Wednesday, June 9, 2010

Recently I have begun to write a column called "Curriculum Connections" in our weekly newsletter "Technology Times". The brainchild of Dave Miller, IT Manager at the OCDSB, this newsletter reaches out to our learning community to provide communication on any number of initiatives. I see this as an opportunity to archive some of the curriculum ideas that have been the foundation of the workshops that we have provided. 



I had meant to cross-pollinate to this blog weekly, but this year being what it was, I have only now been able to turn my non-vampire eye to the task. (If that doesn't peak your interest, I don't know what will!)

Here then is the first column. I'll get the next few up as fast as super-humanly possible.



Digital Collaboration



In 2007, Andrew Church ranked digital and multi-media skills along the revised (2005) Blooms Taxonomy. Check out the diagram below to discover where skills such as creating videos or designing wikis situate. His Communication Spectrum ranks “Texting” as a Lower Order Thinking Skill, while “Collaborating” is found at the top of the Higher Order Thinking Skills.
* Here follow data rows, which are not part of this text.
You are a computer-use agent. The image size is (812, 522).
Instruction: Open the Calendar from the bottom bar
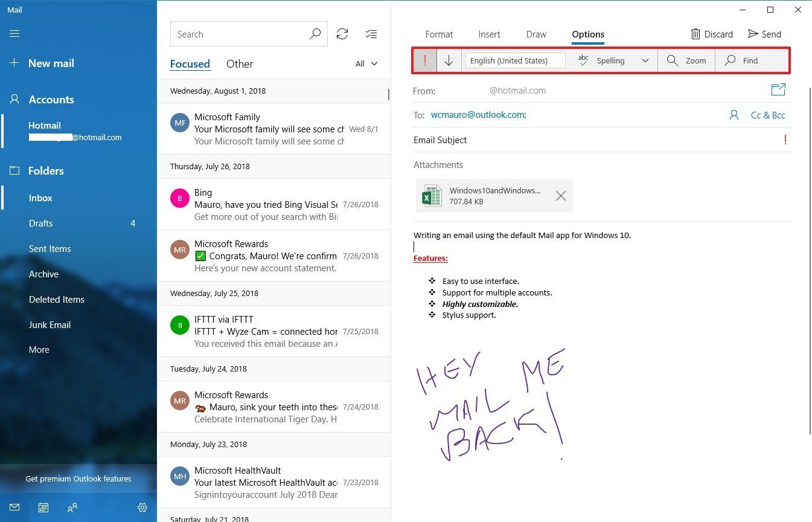coord(43,508)
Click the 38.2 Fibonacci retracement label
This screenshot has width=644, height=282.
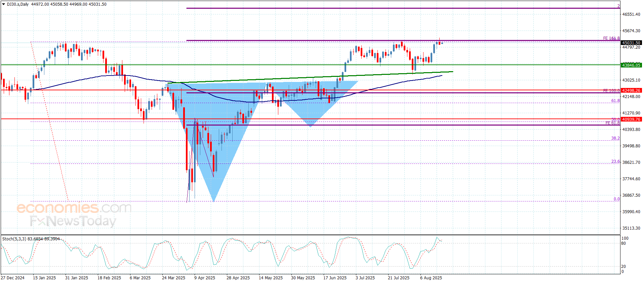coord(615,138)
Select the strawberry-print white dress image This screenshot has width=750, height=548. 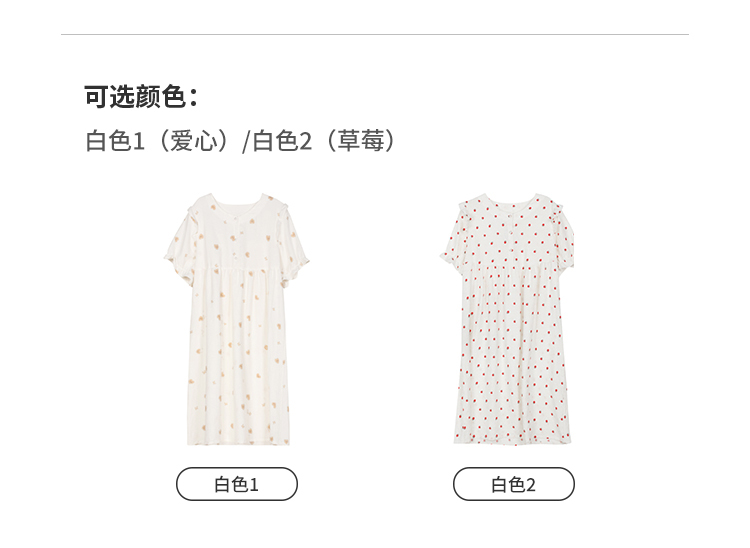click(507, 318)
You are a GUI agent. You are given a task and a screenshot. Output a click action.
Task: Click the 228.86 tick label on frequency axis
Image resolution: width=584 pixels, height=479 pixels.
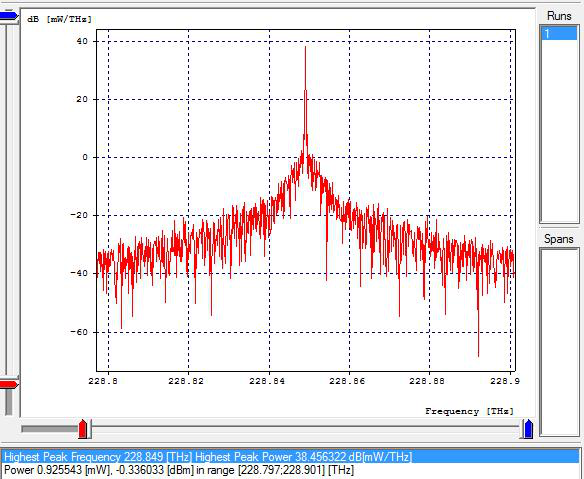tap(347, 381)
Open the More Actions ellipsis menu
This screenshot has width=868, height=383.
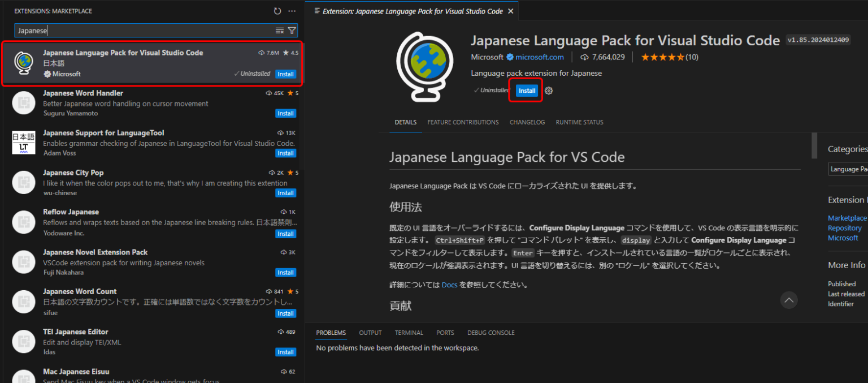[x=292, y=11]
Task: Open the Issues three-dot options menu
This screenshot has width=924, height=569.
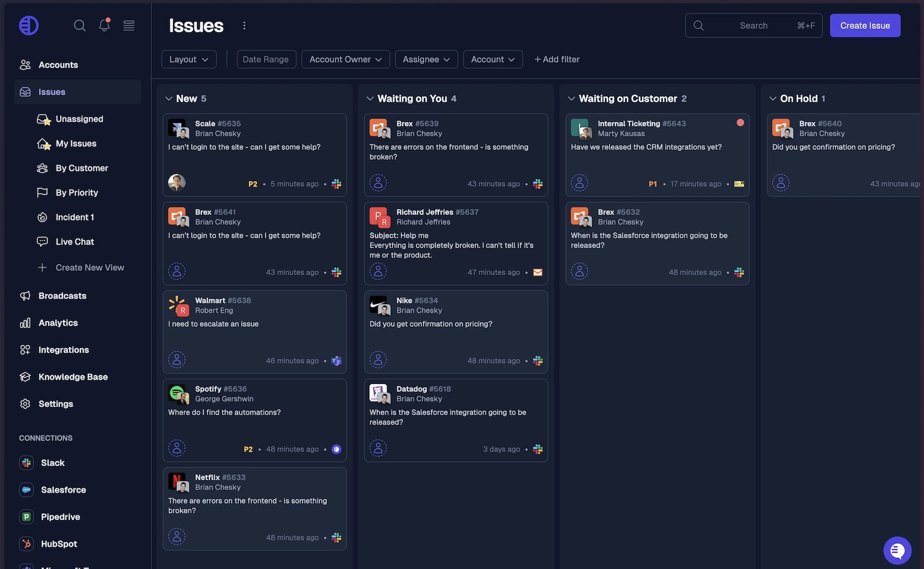Action: click(244, 26)
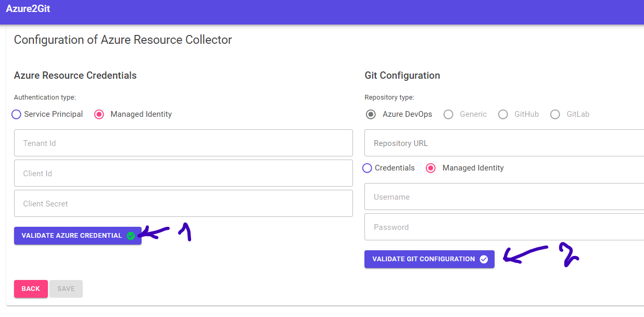Focus the Client Id input field

click(x=183, y=173)
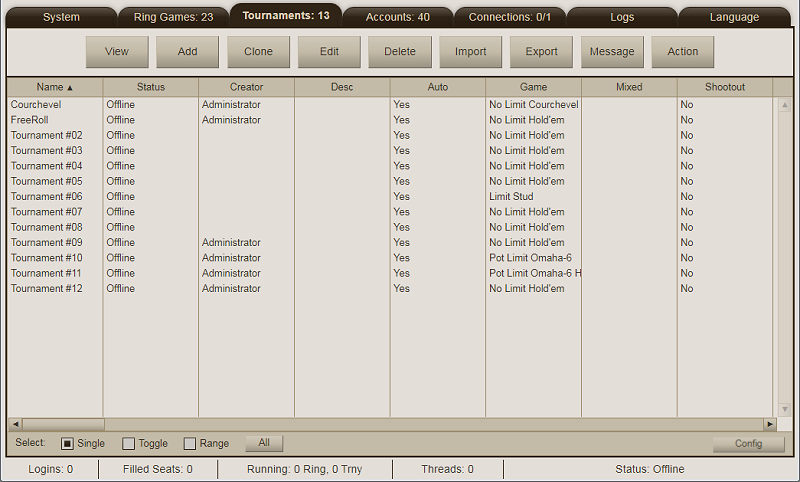Open the Export button
This screenshot has height=482, width=800.
541,52
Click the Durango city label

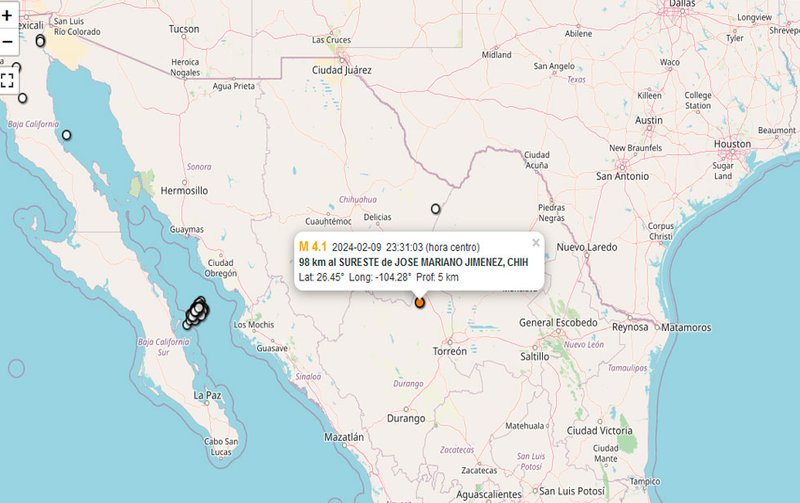[x=406, y=418]
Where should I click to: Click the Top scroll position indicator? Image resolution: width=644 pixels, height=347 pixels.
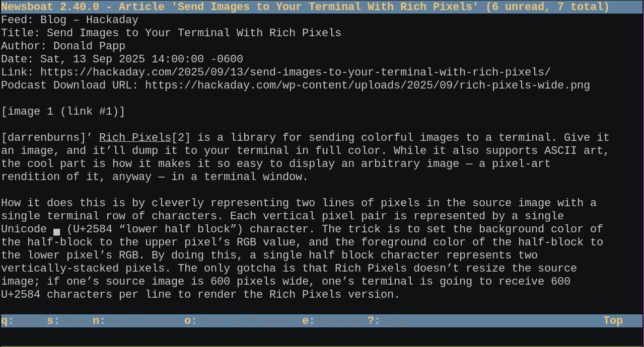pyautogui.click(x=613, y=321)
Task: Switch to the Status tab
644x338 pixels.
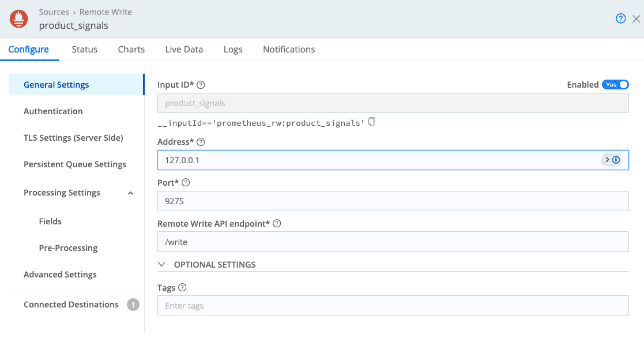Action: tap(84, 49)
What are the implications of this Digital Taxonomy? While students appear to be tech-savvy, communicating easily through text and instant messaging, they are not deep-thinking in their multi-tasking communications. The collaboration involved in creating a digital story (storyboarding, taking appropriate shots, editing, publishing) leads to critical inquiry and problem solving. A wiki is a collaborative tool designed for groups to discuss, contribute, moderate and edit collegially. The evolution of one student texting another, to many students working together to design, plan, produce, and invent, takes place by scaffolding their prior knowledge, and engaging them with familiar tools (computer, handhelds, Internet).